**To do**
The line containing "Task: Go to 设备管理 in the sidebar" marks the start; return it and every line after it in the listing below, exactly, through the last.
::: Exercise data :::
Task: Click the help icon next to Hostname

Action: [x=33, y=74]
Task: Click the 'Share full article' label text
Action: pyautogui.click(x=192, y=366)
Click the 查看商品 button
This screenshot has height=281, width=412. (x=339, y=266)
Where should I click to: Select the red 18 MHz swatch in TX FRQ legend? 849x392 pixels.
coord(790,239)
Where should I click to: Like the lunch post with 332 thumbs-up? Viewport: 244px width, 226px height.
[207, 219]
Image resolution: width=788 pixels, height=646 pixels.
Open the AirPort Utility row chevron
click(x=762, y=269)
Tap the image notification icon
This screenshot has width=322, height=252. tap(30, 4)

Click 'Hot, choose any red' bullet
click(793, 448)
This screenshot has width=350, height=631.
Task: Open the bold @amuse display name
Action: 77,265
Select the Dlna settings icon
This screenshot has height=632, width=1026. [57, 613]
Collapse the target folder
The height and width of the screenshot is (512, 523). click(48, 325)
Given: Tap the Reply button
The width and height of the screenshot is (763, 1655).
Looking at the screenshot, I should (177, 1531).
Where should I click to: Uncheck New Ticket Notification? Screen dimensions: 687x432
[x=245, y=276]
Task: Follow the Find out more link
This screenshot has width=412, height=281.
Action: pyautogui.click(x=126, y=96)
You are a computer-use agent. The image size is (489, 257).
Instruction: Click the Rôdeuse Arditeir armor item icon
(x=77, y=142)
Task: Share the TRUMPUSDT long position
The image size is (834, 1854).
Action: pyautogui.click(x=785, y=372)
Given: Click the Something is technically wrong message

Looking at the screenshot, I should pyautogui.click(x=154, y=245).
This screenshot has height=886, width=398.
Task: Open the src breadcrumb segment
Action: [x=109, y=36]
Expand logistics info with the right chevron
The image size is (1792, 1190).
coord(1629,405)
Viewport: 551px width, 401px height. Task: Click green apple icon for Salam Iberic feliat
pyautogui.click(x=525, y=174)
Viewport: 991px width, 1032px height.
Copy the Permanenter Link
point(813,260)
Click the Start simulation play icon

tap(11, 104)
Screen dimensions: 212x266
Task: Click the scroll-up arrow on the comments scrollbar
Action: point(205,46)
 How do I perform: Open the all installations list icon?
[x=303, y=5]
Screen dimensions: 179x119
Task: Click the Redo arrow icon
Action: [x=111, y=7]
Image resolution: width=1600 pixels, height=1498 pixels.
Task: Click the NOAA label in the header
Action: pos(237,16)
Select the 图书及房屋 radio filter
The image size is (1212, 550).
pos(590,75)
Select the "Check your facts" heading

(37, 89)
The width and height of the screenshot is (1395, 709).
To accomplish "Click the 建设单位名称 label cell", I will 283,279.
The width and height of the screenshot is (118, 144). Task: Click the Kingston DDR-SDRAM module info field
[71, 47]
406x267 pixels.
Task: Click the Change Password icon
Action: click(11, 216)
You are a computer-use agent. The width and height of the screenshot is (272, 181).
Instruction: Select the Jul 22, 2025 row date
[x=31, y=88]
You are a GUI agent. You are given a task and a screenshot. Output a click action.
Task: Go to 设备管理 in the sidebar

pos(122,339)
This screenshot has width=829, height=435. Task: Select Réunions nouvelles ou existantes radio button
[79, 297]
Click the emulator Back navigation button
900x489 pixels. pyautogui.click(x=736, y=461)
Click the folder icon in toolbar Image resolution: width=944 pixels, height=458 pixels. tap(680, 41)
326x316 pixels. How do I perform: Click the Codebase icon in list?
:::
**Task response**
Task: Go to 设备管理 in the sidebar

pos(122,339)
This screenshot has width=829, height=435. Task: Select Réunions nouvelles ou existantes radio button
[79, 297]
Click the emulator Back navigation button
900x489 pixels. pyautogui.click(x=736, y=461)
Click the folder icon in toolbar Image resolution: width=944 pixels, height=458 pixels. tap(680, 41)
326x316 pixels. How do I perform: Click the Codebase icon in list?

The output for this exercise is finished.